Selected extract:
* * * * * * *

Liquidity and Capital Resources

      We have financed our operations and capital expenditures primarily through various lending arrangements, revenue from our operations and through our initial public offering in August 2000, which generated approximately $83.2 million of net proceeds. Our lending arrangements have provided funding through a line of credit, term notes and capital lease obligations. As of March 31, 2001, we have $55.1 million in cash and cash equivalents and working capital of $65.3 million.

      We utilized $7.5 million of cash for operations for the first three months of 2001, an increase of $7.5 million compared to the $0.02 million utilized in the same period in 2000. Earnings before non-cash charges declined from $0.3 million for the three months ended March 31, 2000 to a $3.0 loss before non-cash charges for the same period in 2001.

      The Company’s investing activities utilized $2.2 million of cash in the first three months of 2001. The Company expended $0.7 million in the first three months of 2001 for telecommunications and computer hardware. The Company also invested $0.7 million in network application software development and used $1.4 million in restricted cash to repay the note payable to our controlling stockholder.

      Our first quarter 2001 acquisitions of Xypoint and reachNET utilized $3.0 million of cash, net of cash acquired of $3.6 million. The cash payments included $2.7 million of acquisition costs for both Xypoint and reachNET, $0.7 million cash consideration for Xypoint and $0.5 million cash consideration for reachNET.

      We utilized $1.4 million of cash for financing activities in the first three months of 2001, of which $1.4 million was used to repay a note payable to our controlling shareholder.

      As of March 31, 2001, our most significant commitments consisted of obligations under non-cancelable operating leases for office space and equipment. We have commitments of approximately $3.1 million that are payable through 2003, $1.6 million of which are payable in 2001.

* * * * * * *

Tasks for this exercise:
(1) Print the passage from the liquidity and capital resources section starting at "We utilized $7.5 million" and ending at "our controlling stockholder.".
(2) Write what comes next in the liquidity and capital resources section, picking up after its final sentence.
The entries after this section are separate material and have no connection to it.

Dataset rows:
* * * * * * *

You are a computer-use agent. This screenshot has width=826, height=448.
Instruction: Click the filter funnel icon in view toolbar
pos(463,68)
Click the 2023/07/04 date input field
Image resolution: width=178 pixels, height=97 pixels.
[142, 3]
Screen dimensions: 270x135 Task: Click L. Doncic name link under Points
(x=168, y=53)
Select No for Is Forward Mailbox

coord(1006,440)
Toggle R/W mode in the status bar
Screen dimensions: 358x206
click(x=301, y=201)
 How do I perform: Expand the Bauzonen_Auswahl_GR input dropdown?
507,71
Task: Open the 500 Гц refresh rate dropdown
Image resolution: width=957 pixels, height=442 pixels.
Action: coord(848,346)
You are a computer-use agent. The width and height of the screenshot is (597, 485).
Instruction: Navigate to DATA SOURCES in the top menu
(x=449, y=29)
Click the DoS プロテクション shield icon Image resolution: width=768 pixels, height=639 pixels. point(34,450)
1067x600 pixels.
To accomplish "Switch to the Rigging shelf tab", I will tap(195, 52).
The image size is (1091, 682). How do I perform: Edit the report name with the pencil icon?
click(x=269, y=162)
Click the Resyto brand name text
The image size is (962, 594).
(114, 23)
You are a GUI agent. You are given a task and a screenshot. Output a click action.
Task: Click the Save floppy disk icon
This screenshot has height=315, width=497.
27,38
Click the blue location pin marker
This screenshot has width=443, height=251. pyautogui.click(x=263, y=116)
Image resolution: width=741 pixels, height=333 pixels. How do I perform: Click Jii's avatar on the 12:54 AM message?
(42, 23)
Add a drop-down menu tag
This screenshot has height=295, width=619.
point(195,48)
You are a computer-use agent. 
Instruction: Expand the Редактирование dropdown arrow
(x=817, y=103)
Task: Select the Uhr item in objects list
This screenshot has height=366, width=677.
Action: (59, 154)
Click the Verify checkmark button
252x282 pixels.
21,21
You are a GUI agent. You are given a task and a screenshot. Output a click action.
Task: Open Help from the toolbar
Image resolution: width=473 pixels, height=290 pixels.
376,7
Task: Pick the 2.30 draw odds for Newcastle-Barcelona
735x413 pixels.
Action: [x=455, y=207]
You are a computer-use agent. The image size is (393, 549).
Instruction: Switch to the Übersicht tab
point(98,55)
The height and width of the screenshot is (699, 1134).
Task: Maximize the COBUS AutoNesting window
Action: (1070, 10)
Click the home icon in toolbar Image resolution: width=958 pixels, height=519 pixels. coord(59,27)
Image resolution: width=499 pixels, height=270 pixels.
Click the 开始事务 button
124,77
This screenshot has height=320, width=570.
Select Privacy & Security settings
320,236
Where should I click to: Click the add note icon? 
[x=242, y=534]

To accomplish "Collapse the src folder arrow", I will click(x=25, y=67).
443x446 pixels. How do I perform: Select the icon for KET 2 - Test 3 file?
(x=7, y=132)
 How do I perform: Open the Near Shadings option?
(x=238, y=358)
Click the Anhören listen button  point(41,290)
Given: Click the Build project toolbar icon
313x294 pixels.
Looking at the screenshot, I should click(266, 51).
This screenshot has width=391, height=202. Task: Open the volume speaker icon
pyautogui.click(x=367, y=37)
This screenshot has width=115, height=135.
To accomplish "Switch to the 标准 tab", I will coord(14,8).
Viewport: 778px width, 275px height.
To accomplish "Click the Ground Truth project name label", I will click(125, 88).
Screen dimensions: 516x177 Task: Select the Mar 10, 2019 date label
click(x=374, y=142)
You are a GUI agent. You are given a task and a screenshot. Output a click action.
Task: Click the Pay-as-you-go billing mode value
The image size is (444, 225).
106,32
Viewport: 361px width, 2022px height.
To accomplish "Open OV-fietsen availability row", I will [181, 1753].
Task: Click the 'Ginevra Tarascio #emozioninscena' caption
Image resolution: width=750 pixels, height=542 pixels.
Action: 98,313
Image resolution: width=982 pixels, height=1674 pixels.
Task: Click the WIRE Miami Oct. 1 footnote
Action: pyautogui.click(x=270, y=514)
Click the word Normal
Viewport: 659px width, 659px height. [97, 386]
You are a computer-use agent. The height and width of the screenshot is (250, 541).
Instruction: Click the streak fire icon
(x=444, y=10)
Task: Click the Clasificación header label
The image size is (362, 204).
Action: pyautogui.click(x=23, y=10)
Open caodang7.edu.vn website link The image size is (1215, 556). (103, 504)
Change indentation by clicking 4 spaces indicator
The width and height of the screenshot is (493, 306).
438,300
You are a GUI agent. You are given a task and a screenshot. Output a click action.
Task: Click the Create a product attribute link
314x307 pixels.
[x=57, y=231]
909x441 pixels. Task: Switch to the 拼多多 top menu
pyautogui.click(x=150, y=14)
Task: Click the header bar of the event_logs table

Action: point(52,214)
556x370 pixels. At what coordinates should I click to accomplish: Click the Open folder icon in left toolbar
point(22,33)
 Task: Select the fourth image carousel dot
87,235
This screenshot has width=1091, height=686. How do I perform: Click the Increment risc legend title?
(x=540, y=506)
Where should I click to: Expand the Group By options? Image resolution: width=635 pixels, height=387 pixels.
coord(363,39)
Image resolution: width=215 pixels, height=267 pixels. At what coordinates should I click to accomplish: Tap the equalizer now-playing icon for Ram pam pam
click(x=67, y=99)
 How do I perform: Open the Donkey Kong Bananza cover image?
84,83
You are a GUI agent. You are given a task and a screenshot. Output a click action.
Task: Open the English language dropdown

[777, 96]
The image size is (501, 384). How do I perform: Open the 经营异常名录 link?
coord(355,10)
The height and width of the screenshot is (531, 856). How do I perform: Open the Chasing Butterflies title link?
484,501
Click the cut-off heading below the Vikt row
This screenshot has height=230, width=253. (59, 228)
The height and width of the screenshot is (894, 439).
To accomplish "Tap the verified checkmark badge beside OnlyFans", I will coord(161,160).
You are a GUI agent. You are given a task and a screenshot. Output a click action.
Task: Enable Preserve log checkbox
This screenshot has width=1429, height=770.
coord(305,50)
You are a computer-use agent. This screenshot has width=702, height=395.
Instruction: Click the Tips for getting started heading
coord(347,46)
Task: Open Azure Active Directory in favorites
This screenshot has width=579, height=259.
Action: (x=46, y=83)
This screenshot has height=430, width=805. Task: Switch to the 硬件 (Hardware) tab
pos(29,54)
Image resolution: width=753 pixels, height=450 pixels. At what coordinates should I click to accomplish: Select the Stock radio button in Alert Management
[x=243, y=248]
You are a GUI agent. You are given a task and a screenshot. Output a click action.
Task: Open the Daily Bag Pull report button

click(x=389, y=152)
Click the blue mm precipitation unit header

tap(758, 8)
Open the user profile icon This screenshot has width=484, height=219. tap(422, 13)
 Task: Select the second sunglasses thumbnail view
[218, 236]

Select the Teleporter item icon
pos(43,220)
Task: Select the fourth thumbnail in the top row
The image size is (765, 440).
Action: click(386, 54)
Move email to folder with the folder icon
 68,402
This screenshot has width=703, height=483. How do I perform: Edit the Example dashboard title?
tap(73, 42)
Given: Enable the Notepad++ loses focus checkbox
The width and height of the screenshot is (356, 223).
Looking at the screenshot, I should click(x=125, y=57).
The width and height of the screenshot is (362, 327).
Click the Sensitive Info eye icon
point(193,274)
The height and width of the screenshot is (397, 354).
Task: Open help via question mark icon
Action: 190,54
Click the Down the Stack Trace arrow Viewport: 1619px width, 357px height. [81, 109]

* * * * * * *

Task-by-task results:
(1)
We utilized $7.5 million of cash for operations for the first three months of 2001, an increase of $7.5 million compared to the $0.02 million utilized in the same period in 2000. Earnings before non-cash charges declined from $0.3 million for the three months ended March 31, 2000 to a $3.0 loss before non-cash charges for the same period in 2001.

      The Company’s investing activities utilized $2.2 million of cash in the first three months of 2001. The Company expended $0.7 million in the first three months of 2001 for telecommunications and computer hardware. The Company also invested $0.7 million in network application software development and used $1.4 million in restricted cash to repay the note payable to our controlling stockholder.

(2)
      We will use the net remaining proceeds from our initial public offering to continue to fund research and development activities, further expand our sales and marketing group, and for working capital and general corporate purposes.

      The Company believes that its cash and cash equivalents, and the funds anticipated to be generated from operations will be sufficient to finance the Company’s operations for at least the next 12 months. Although, we currently believe that we have sufficient capital resources to meet our anticipated working capital and capital expenditures requirements beyond the next twelve months, unanticipated events and opportunities may make it necessary for us to return to the public markets or establish new credit facilities or raise capital in private transactions in order to meet our capital requirements.

Item 3.  Quantitative and Qualitative Disclosures About Market Risk

      We have limited exposure to financial market risks, including changes in interest rates. The interest rate on our revolving line of credit facility varies depending on the lender’s prime rate. A hypothetical 100 basis point increase in the lender’s prime rate would have an immaterial annual impact on our results of operations. Our capital leases have fixed interest rates; therefore, changes in interest rates will not materially impact our results of operations. At March 31, 2001, we had cash and cash equivalents of $55.0 million. Cash and cash equivalents consisted of demand deposits and money market accounts that are interest rate sensitive. However, these investments have short maturities mitigating their sensitivity to interest rates. A hypothetical 100 basis point adverse movement (decrease) in interest rates would increase our net loss for the three months ended March 31, 2001 by less than $165,000, resulting in no significant impact on our consolidated financial position, results of operations or cash flows.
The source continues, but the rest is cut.